• 練習問題:
A. 日ソ戦についての提示文を読み、次の問いに答えよ。
(i) 日ソ間で停戦が成立したのは何月何日か。
(ii) 開拓民らの死者数は約何人にのぼるとされているか。
(iii) 主力部隊は大本営からどこへの南下を命じられたか。
B. エントリーのうち、「Click the /aicg/」を含む行から最終行までを、両端を含めてMarkdownの表に整形せよ。列名は「番号」と「行」とし、空行は省くこと。

• 提示文:
- - - -

大本営は、ソ連軍が日本本土に上陸しないよう満洲で足止めする持久戦を考えていた。しかし、満洲防衛を担当していた関東軍は兵力も武器も不足し、防衛招集で集めた民間人への訓練も十分に行われなかった。楽観的かつ重要な情報を関東軍に伏せた大本営の作戦は二転三転。防衛態勢が整わない満洲国にソ連軍が3方向から攻め込む。

満洲の国境線で抵抗する日本軍は戦果の乏しい戦車への自爆攻撃に固執。主力部隊は大本営から朝鮮半島への南下を命じられ、国策で満洲に集められた開拓民を置き去りにして移動した。その結果、日本人の死者数が増えていった。

ソ連軍による無差別攻撃や、搾取されていた地元住民による襲撃は、日本人非戦闘員の集団自決を引き起こす。戦闘で生き残った者も、ソ連軍による略奪やレイプ、労働力にするための軍民問わぬ強制連行、食糧や生活物資の配給がまともに行われなかったことで次々死んだ。開拓民らの死者数は約7万2000人にのぼるという。

ソ連軍の無差別攻撃や強制連行、民間人の保護放棄は、南樺太や千島列島でも横行した。ちなみに、ソ連によるポーランドとフィンランドへの侵略や独ソ戦でも、ソ連軍の無差別攻撃や捕虜虐待・殺害、略奪と暴行、強制連行、食糧や生活物資の最低レベルの配給で莫大な死者が出ている。

日ソ間で停戦が成立したのは8月19日だが、それ以降も、ソ連軍が停戦よりも占領を急ぎ、自衛のため武装解除に応じない日本軍を攻撃、日本側も抵抗したことで、犠牲者はさらに増えた。日ソ戦で亡くなった日本軍兵士は3万人を確実に超えるが、正確な数は不明だ。他方、日本人の民間人は約24万5000人が亡くなった。住民を巻き込んだ最後の地上戦の悲惨さは群を抜いている。

- - - -

• 課題用データ:
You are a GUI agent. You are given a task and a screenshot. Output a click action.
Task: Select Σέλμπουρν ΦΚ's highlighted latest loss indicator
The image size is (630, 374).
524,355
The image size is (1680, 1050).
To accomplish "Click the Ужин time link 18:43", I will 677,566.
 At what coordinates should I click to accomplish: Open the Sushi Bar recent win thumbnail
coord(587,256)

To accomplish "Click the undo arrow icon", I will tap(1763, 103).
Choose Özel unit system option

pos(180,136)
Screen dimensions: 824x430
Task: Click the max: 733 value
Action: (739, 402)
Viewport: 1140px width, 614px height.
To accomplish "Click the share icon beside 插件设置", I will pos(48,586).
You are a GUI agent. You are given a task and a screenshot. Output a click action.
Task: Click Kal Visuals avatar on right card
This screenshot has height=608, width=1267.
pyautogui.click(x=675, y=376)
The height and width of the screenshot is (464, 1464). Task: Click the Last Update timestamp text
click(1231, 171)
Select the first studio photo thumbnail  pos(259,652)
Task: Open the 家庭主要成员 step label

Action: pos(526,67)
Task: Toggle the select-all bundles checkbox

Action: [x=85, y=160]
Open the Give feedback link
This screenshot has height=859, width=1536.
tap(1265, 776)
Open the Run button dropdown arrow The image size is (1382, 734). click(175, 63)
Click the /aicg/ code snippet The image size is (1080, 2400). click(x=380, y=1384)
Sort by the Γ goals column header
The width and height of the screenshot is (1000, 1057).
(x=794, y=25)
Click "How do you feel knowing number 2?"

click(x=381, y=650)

- - - -

• 解答例:
A.
(i) 8月19日
(ii) 約7万2000人
(iii) 朝鮮半島

B.
| 番号 | 行 |
|---|---|
| 1 | Click the /aicg/ code snippet The image size is (1080, 2400). click(x=380, y=1384) |
| 2 | Sort by the Γ goals column header |
| 3 | The width and height of the screenshot is (1000, 1057). |
| 4 | (x=794, y=25) |
| 5 | Click "How do you feel knowing number 2?" |
| 6 | click(x=381, y=650) |